Since the audience is evenly split between circles and squares, there is a 50% chance the website publisher will deliver the right audience. It has to provide four leads to each advertiser, effectively at $0.50 per lead. After selling the entire audience, the publisher earns $4.

With perfect targeting, though, the publisher can deliver two circles to Advertiser A, two squares to Advertiser B to earn $4 AND it will still have four leads left to sell, giving it the potential to maximise revenue at $8 – twice as much as it was earning before. So the advertisers are happy because they are reaching the intended audience, the publisher is happy because it is making more money and users are happy because the ads are more relevant to them.

TARGETING MOBILE ADS
The basis of matching advertisements to consumers on the internet is probably common knowledge now to many readers – put sporting shoes ads on sports sites, movie ads on entertainment news sites and new car ads just about everywhere.

In reality, though, ad placement is a lot more complicated.

There may be hundreds of companies placing ads that target sports fans. Which ads though are likely to receive the most click-throughs and subsequently the most online purchases?
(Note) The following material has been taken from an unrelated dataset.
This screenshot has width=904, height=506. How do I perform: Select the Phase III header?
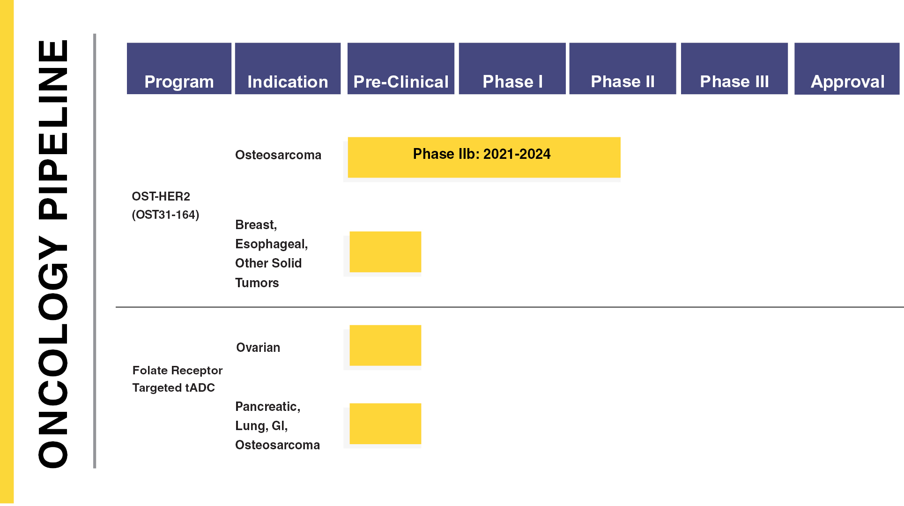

Information about a publisher’s content and an ad’s content provide an initial guess. But to determine an ad’s relevancy to users, placement algorithms take into account more variables, such as

• the country where a user is coming from (based on IP addresses)
• user demographics (normally obtained from registration forms)
• user interests (inferred from surfing history, types of ads clicked, search terms used), and
• type of mobile phone.

We also constantly observe how a class of users behave to certain ads. For example, if we see that music ads work well on one page of a publisher’s site, but gaming ads work better on another, we adjust the placement accordingly. Our experience shows us that modifications based on incoming data can easily double or triple ad revenue for a publisher.
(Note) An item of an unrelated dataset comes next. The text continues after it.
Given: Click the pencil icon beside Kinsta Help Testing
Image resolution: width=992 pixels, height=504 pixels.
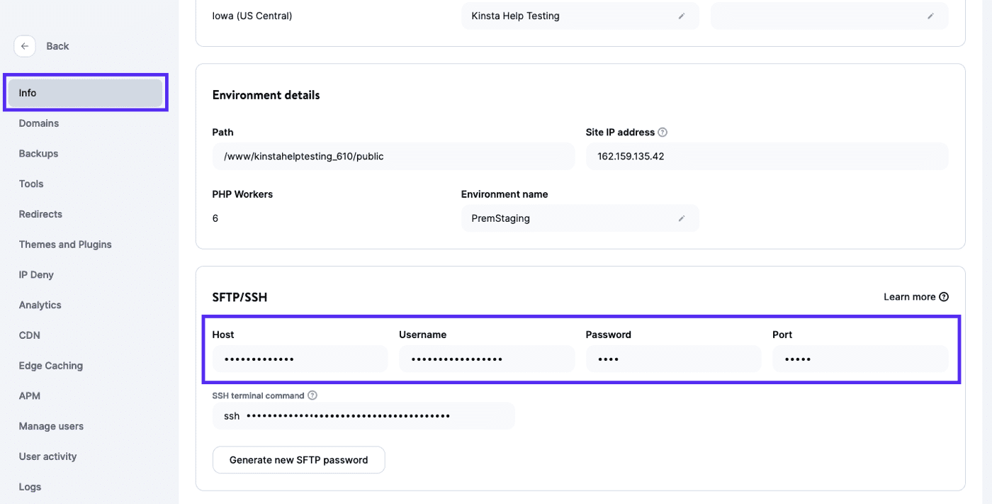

With nearly one million clicks per day, our engineers have tons of data – more than I ever could have dreamed about when I was working on my dissertation – that can be used to optimise ad performance. And then there’s the anecdotal feedback as well. When a new mobile site is launched – or if a new ad campaign is launched – publishers are quick to call me if the ads are not producing.

DOLLARS AND CENTS
The buzz surrounding online advertising is reflected in recent acquisitions. AOL bought TACODA, a company that delivers targeted rich media and video ads based on consumers’ internet surfing habits, for US$275 million. And Google bought DoubleClick for more than US$3 billion, despite some controversy surrounding DoubleClick’s use of sypware to track and record which advertisements users view while browsing. Within two to three years, online ad spending will surpass newspaper advertising in the US.

Advertising on the mobile internet becomes more exciting because (1) there’s more data to work with (mobile device, telecom carriers, even location) and (2) we’re reaching a new demographic in developing countries and among blue collar workers.

Advertisers can specify their targeting parameters and control how much they spend by opting for CPM (cost per thousand impressions) or CPC (cost per click). Then the algorithms kick in to optimise revenue for publishers. And since myGamma is one of the largest mobile communities in the world, BuzzCity can provide sophisticated click analytics based on user demographics. Users win out as well since they are more likely to see ads that meet their needs and interests. At the same time, though, the industry needs to exercise caution to avoid infringing on consumers' privacy.

As a computer and modeling geek, it's a thrill for me to be part of this new wave. We are continually learning and adapting.